しかし、尹錫悦政権発足後の分野別予算配分の状況を見ると、こうした政策が正しく展開されているのか疑問が提起される。前任の保守政権であった李明博(イ・ミョンバク)政権は、その信条通り社会間接資本(SOC)投資の拡大や国防費の増額などを進め、朴槿恵(パク・クネ)政権も国防予算や公共秩序・安全予算に注力する姿勢を見せた。また、進歩政権であった文在寅(ムン・ジェイン)政権は、尹錫悦政権が指摘するように保健・福祉・労働に対する予算比重を高め、国防予算の比重を下げた。
一方、尹錫悦政権では任期初期の公言とは異なり、産業・中小企業・エネルギー予算の比重や研究開発(R&D)予算の比重、国防予算の比重がますます減少した。これに対し、保健・福祉・労働予算の比重は政権発足当初は抑えられるかに見えたが、今年はいつの間にか上昇した。政権発足当初とは異なる予算配分など、方針が二転三転する政策は、尹大統領が強調してきた「未来世代の荷の重さを軽くする」どころか、かえって増大させる可能性があるとの指摘が出ている。
尹大統領は当選者時代から、韓国経済の体質を民間主導成長に転換すると言及してきた。そのための規制緩和とともに中小企業への税制優遇と財政支援を約束し、先端産業の競争力強化に向けた投資計画も打ち出した。企業が成長できる道筋を作るという約束だった。また、福祉政策に関しては文在寅政権など野党の政策をターゲットに、「無差別なバラマキ現金給付はない」とし、「困難な階層から手厚い支援を行う」と明言した。保守政権らしく国防費も増やすと語っていた。
ところが、尹政権に入ってからの予算支出状況を見ると、こうした方向に沿って支出が行われているのか疑念が生じている。企画財政部によると、12分野別の予算支出において、産業・中小企業・エネルギーおよびR&Dの支出比重は尹政権発足以降、減少傾向にある。産業・中小企業・エネルギー支出は、文在寅政権の実質的な最終年だった2021年には全体予算支出の4.7%だったが、尹錫悦政権が発足した2022年に4.5%へ低下し、2023年には3.9%まで下落した。
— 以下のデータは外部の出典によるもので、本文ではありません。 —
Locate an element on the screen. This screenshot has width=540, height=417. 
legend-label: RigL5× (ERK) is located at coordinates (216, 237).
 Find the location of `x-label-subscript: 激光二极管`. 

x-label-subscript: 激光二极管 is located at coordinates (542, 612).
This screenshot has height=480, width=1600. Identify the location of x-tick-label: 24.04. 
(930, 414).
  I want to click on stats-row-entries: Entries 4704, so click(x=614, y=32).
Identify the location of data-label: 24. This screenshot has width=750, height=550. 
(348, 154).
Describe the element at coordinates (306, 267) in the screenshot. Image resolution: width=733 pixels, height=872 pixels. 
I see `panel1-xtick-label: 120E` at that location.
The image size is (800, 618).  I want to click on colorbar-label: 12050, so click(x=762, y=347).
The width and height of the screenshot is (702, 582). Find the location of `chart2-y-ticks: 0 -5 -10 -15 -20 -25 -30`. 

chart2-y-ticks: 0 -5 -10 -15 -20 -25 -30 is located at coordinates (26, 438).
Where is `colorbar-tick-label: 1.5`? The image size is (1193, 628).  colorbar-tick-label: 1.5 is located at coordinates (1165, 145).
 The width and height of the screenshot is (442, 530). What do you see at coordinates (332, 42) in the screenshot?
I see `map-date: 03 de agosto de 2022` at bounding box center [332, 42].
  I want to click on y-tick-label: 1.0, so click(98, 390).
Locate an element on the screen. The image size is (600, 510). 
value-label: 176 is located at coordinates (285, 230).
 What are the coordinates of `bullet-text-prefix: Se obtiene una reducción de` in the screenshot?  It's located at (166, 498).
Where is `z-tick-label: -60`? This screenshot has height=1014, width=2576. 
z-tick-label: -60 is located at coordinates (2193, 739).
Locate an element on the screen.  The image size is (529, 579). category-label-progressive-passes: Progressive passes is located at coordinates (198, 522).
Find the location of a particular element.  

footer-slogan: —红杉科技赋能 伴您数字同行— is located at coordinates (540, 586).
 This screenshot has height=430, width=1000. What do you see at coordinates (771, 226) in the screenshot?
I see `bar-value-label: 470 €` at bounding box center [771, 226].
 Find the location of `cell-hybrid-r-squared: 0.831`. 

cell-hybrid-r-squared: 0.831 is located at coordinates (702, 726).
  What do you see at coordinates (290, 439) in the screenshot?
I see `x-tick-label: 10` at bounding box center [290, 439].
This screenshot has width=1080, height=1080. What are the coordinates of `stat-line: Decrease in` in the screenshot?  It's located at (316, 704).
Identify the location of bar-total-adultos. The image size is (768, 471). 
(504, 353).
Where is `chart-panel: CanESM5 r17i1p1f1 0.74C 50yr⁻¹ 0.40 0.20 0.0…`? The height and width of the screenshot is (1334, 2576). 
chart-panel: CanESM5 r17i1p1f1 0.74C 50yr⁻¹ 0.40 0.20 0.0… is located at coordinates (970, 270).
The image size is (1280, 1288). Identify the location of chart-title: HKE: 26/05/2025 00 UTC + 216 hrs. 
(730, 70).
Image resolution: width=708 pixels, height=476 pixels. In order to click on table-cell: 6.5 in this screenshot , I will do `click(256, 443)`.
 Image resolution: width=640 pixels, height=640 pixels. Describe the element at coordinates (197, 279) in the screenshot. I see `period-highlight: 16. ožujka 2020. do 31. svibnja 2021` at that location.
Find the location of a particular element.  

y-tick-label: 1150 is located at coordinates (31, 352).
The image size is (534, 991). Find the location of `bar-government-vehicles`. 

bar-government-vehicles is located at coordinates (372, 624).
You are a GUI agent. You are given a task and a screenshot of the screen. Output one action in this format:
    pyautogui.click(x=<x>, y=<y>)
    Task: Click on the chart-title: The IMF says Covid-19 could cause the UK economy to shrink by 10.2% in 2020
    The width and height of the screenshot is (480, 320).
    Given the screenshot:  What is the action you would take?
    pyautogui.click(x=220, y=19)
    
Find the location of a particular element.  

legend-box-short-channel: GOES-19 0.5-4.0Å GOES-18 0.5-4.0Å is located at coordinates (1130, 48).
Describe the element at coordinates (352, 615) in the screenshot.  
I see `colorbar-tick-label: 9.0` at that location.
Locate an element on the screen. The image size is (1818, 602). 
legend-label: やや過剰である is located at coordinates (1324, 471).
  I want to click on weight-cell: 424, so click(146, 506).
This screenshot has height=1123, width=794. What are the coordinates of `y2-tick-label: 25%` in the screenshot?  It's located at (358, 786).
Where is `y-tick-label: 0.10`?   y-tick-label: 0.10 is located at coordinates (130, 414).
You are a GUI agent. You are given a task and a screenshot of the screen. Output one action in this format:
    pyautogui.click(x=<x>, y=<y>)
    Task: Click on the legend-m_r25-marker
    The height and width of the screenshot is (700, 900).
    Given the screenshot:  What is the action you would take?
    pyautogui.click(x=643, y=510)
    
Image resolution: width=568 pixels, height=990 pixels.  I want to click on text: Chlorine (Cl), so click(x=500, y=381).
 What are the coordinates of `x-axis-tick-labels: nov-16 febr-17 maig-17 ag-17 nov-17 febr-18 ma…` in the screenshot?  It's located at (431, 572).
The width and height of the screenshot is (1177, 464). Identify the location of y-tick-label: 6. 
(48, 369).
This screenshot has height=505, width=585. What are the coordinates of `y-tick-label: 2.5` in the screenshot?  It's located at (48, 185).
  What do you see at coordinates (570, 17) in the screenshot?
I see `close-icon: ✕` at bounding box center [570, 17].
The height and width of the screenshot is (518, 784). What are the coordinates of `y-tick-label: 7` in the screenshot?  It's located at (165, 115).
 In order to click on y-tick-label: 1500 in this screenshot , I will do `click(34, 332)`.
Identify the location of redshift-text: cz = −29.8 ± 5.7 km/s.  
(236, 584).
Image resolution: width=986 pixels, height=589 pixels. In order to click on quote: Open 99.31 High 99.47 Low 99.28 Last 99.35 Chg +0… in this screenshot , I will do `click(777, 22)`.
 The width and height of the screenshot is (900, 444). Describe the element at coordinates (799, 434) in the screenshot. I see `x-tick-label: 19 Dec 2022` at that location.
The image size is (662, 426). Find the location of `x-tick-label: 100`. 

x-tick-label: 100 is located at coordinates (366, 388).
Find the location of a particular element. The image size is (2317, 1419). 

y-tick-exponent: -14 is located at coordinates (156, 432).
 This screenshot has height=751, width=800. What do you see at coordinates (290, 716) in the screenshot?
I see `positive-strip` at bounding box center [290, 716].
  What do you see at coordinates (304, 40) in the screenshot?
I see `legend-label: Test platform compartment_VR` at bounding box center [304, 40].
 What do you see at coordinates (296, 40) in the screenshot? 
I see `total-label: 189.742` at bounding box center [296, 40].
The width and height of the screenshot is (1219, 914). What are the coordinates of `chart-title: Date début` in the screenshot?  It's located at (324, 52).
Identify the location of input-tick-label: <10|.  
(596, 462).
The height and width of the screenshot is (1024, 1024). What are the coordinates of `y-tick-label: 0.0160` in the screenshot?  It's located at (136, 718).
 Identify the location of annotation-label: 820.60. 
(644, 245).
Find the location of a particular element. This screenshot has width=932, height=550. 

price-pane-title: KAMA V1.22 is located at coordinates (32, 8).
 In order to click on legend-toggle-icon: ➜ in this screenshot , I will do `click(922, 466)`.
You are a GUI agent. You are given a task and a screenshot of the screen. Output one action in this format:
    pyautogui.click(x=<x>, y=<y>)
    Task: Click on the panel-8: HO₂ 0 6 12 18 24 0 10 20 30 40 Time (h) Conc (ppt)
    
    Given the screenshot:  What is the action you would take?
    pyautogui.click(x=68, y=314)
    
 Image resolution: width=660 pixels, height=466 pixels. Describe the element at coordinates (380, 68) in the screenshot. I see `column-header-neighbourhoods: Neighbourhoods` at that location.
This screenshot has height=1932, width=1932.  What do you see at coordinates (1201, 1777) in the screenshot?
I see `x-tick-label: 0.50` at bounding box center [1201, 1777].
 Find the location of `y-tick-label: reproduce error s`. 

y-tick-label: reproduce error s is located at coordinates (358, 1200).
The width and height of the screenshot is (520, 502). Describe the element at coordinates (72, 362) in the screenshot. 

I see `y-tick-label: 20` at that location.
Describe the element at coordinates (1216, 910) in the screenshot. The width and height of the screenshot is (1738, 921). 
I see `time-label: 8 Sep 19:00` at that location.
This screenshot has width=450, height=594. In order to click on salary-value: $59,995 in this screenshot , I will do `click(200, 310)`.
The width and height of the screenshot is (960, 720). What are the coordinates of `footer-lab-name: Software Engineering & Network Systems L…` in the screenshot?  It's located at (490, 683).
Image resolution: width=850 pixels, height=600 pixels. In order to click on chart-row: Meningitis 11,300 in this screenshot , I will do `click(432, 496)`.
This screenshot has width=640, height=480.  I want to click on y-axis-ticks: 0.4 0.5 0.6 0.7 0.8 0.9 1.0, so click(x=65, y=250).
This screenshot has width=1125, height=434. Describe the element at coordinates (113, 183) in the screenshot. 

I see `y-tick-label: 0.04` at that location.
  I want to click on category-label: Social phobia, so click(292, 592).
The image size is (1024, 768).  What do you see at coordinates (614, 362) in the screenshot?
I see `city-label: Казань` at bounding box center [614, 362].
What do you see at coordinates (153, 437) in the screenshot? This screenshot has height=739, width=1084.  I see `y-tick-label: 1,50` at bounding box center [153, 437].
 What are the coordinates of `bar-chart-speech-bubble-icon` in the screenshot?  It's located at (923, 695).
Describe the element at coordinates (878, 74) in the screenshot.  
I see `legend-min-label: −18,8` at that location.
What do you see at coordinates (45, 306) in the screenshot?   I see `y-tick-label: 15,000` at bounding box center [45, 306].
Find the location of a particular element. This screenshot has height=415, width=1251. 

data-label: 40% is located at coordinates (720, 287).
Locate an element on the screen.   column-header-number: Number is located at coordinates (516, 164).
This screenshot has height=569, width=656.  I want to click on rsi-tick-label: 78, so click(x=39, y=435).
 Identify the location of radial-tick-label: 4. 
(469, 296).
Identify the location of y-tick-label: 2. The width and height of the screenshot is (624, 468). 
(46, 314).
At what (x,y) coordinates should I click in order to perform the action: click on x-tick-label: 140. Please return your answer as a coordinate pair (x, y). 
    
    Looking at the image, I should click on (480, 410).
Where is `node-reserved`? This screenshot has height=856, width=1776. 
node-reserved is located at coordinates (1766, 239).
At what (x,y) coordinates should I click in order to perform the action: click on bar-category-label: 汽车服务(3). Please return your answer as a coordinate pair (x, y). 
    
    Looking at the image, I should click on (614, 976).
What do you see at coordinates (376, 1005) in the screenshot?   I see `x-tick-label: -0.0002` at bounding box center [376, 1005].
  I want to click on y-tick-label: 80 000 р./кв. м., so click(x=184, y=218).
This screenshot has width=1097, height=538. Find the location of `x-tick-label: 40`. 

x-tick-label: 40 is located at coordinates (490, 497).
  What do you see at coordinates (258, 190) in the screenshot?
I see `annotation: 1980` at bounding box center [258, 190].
産業・中小企業・エネルギー支出比重が3%台まで低下したのは、関連統計が出始めた2010年以降初めてのことだった。今年も微増の4.0%にとどまった。R&D支出比重もまた、尹錫悦政権が発足した2022年に3.8%を記録し、初めて3%台に落ち込んだ後、今年まで3年連続で3.8%に停滞している。
これに対し、保健・福祉・労働分野の支出比重は、文在寅政権よりもさらに拡大した。文在寅政権の最終年である2021年に保健・福祉・労働分野の支出比重は35.6%まで拡大したが、尹錫悦政権発足後は2022年に35.3%へ減り、2023年には34.9%まで下がった。しかし今年は、保健・福祉・労働分野の支出比重が36.7%へと急上昇し、過去最大レベルに達した。国防費の支出比重も減少した。文在寅政権は、政権を担当していた2017年に10.0%だった国防費支出比重を、2021年には9.4%まで低下させた。ところが、この国防費支出比重は尹錫悦政権が発足した2022年に8.9%へ落ち込み、2023年には8.8%まで下落した。今年は9.0%に上がったが、兵士の給与引き上げに投入された費用を考慮すれば、「国防強化」という言葉が空虚に響くレベルだ。
特に、こうした分野別支出比重の推移は、政権の理念通りに予算を使用した前任政権たちと違いを見せている。現代建設出身の李明博元大統領の在任中盤期だった2010年、SOC支出比重は8.5%に達した。国防費支出比重も2010年から2012年まで3年連続で10.1%だった。保守政権である朴槿恵政権でも、国防費支出比重は2015年(9.9%)を除き、任期中ずっと10.0%を維持した。対照的に文在寅政権では国防費支出比重を低下させた。その代わりに、2017年に32.0%だった保健・福祉・労働支出比重を2021年には35.6%まで増加させた。